Comme à l’époque de la Bosnie, dans les mêmes termes, exactement, que quand vous nous menaciez d’une résistance serbe qui ferait des centaines de milliers de morts, vous nous avez dit : « ce sera un bain de sang ; Kaboul, il faut s’y préparer, ne tombera qu’au prix de combats acharnés avec toute la partie de la population qui se reconnaît dans le pouvoir taliban ». Là encore, vous vous trompiez. Là encore, l’ennemi n’était fort que de nos faiblesses, de nos fantasmes. Là encore, le pouvoir taliban s’est, comme jadis le pouvoir serbe, effondré comme un château de cartes, sans coup férir. Là encore, là surtout, l’intervention combinée des tanks de l’Alliance et des unités spéciales anglo-saxonnes est perçue, par l’immense majorité des civils de Kaboul à qui l’on interdisait, jusqu’à la nuit dernière, la musique, le rire, la pensée libre, les cerfs-volants, l’éducation des petites filles, comme une intervention libératrice.

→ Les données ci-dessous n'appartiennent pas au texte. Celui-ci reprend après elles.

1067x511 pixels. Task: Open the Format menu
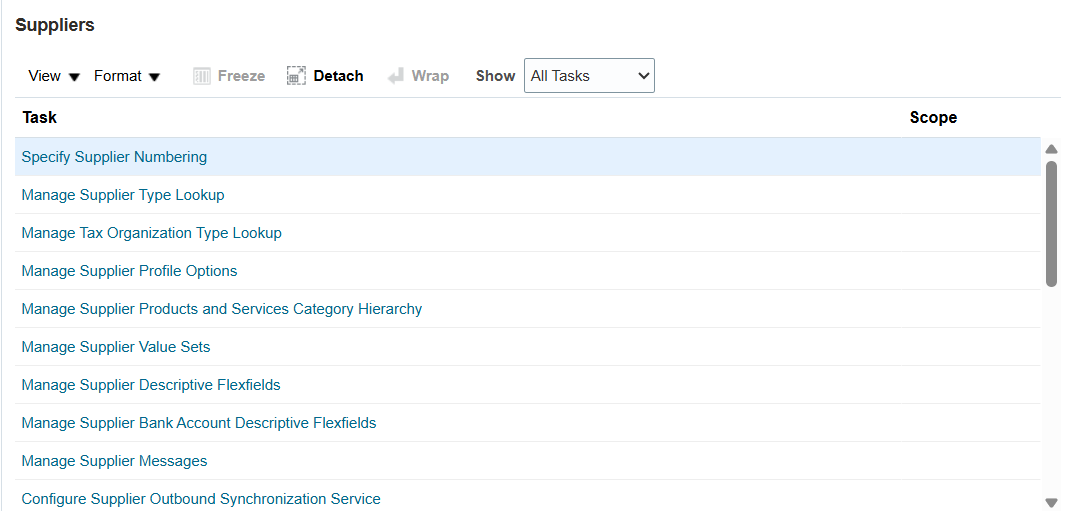pyautogui.click(x=127, y=76)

Vous disiez enfin : « l’Alliance du Nord est incapable de cette victoire et, en serait-elle capable, qu’il faudrait l’en empêcher en suscitant dans son dos une résistance de substitution ». L’opération a fait long feu. Les « talibans modérés » dont on rêvait se sont effondrés avec les autres. Et tous les bazari de Peshawar à qui l’on demandait de reprendre du service pour improviser on ne sait quelle alternative pachtoune à l’Alliance, tous les héros à la retraite que l’on infiltrait en terrain ennemi pour, les poches pleines de dollars, rallier, comme Abdul Haq, telle ou telle tribu adverse, ont payé de leur vie la niaiserie de ce calcul. Puisse l’expérience servir de leçon. Puisse-t-on avoir compris, là encore, que l’Histoire n’est pas un video game et que, pas plus en Afghanistan qu’ailleurs, on n’improvise une résistance…

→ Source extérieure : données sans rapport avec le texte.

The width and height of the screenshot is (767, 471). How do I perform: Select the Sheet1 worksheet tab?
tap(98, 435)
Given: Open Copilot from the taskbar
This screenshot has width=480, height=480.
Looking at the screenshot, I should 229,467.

Je ne veux accabler personne. Et, si je rappelle cette cascade d’erreurs, c’est moins pour confondre tel ou tel que pour exhorter, dans les semaines qui viennent, à plus de modestie. Est-on sûr, par exemple, qu’il faille, comme on le fait déjà partout, sur-ethniciser l’armée dite « tadjik » des héritiers de Massoud ? Est-on bien certain de savoir ce que l’on dit quand, fort d’une science fraîche, puisée aux sources douteuses d’Al-Jezira (le « Radio-Paris » des talibans, piteusement reparti dans leurs bagages), on répète en boucle, depuis deux jours, que Massoud, de 1992 à 1996, provoqua lui aussi, et déjà, de terribles dégâts à Kaboul ? Quelles qu’aient été les erreurs de ce Massoud-là (j’y reviendrai, en détail), n’est-on pas en train de confondre la bataille politique qu’il mena, et perdit, contre les fondamentalistes d’Hekmatyar avec on ne sait quel combat ethnique, voire fratricide, qui ne demanderait qu’à renaître ?

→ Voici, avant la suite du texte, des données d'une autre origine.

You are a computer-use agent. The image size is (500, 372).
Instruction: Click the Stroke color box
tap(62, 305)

L’idée d’une force d’interposition, enfin… Cette nouvelle idée, ressassée, elle aussi, sur tous les tons, à longueur d’ondes et de colonnes, d’une force d’interposition qui maintiendrait sous tutelle l’Afghanistan libéré… Tout est possible, bien entendu. Peut-être l’Alliance du Nord sera-t-elle incapable de tirer les leçons de ses erreurs passées. Et sans doute faut-il se tenir prêt à user de toutes les pressions pour la contraindre, dans ce cas, à partager son nouveau pouvoir. Mais n’est-il pas tout de même très étrange de tenir le pire pour acquis ? N’est-il pas, non seulement étrange, mais indécent de n’avoir pas envoyé un homme à Massoud du temps qu’il vivait et se battait, de n’avoir jamais formulé ne fût-ce que l’idée d’une force internationale protégeant les civils afghans de la barbarie des talibans – et de se réveiller aujourd’hui, au moment où ce malheureux pays se rend apparemment maître de son destin ? A suivre, donc. Mais, de grâce, avec un peu plus d’humilité.